Rodrigo Diaz was a knight from a minor noble family in the Burgos region. He came of age in the second half of the eleventh century, and served King Sancho II at a time when the kingdom of Castilla-León was divided amongst the three sons of King Fernando I. When Sancho was assassinated, Rodrigo transferred his services to Alfonso VI, his brother.

El Cid had a rocky relationship with Alfonso. He apparently suspected him of complicity in his brother's death, and in a semi-legendary episode, made him swear an oath in one of the churches of Burgos attesting to his innocence. Rodrigo was also an especially charismatic and popular person, and so had many jealous enemies at court. Eventually, Rodrigo was accused of embezzling tribute payments from some of Alfonso's Muslim clients. Alfonso exiled Rodrigo from Castilla as a result.

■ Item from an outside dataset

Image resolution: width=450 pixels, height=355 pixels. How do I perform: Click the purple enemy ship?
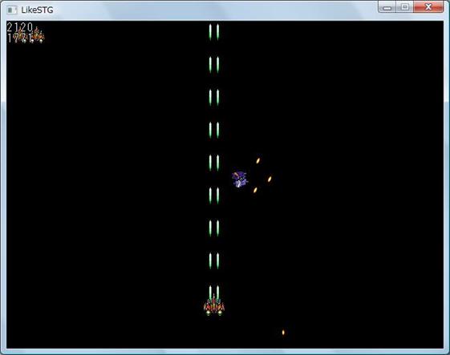coord(240,180)
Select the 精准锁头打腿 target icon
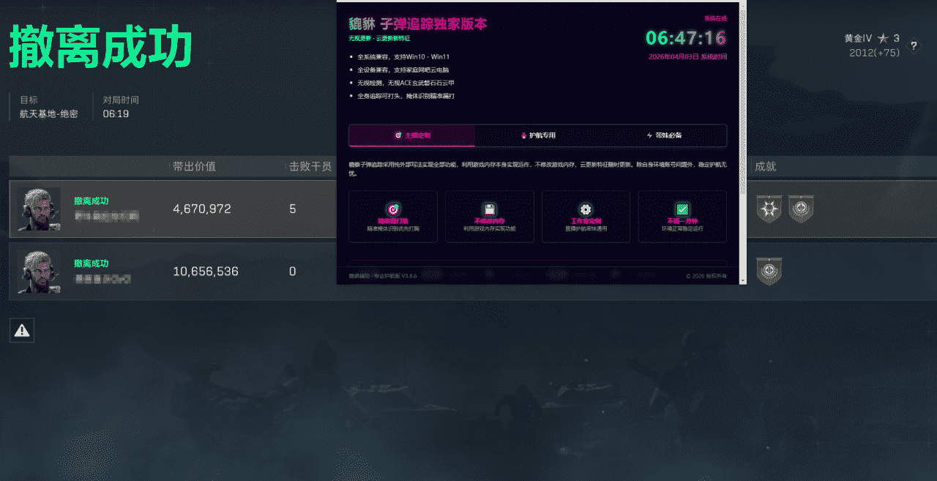 pyautogui.click(x=393, y=209)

El Cid was not a man to simply accept such setbacks. He gathered his followers and placed himself in the service of Yusuf al-Mutamin, the ruler of the Muslim city-state of Zaragoza. He successfully helped his Muslim friend for several years, defending Zaragoza quite successfully against the Count of Barcelona, whom he captured twice. It was the second defeat of Barcelona that earned him his Campeador nickname, which first appears in a Latin poem, the Carmen Campidoctoris (Song of the War-leader), which dates from the 1080s.

Rodrigo became an expert in the politics of the eastern Iberian peninsula. In the early 1090s, when his Muslim ally al-Qadir was kicked out of his city of Valencia, El Cid set out to carve a principality for himself. He triumphantly entered the city in May of 1094, and held it for the rest of his life.

He was immediately challenged by the arrival of the Almoravid dynasty from Morocco, who had come at the request of the Andalusian Muslims to help them against their powerful Christian neighbors (El Cid and Alfonso VI). Alfonso VI was badly defeated by the Almoravids at the battle of Zallaqah in 1086. El Cid, however, managed to successfully defeat Almoravid attacks on his principality twice in the later 1090s.

Rodrigo Diaz died peacefully in Valencia in 1099, at about sixty years of age. He was a legend in his own time, and, within 100 years, was the subject of a major Latin biography, and Spain's first and most famous medieval epic, the Cantar de Mio Cid. Though later generations of Spanish Christians tried to turn El Cid into the ultimate Christian hero, he was, in all reality, a mercenary and free-booter, equally at home, as were many of the elites of his day, like Alfonso, in both the Christian and Muslim courts of eleventh century Spain.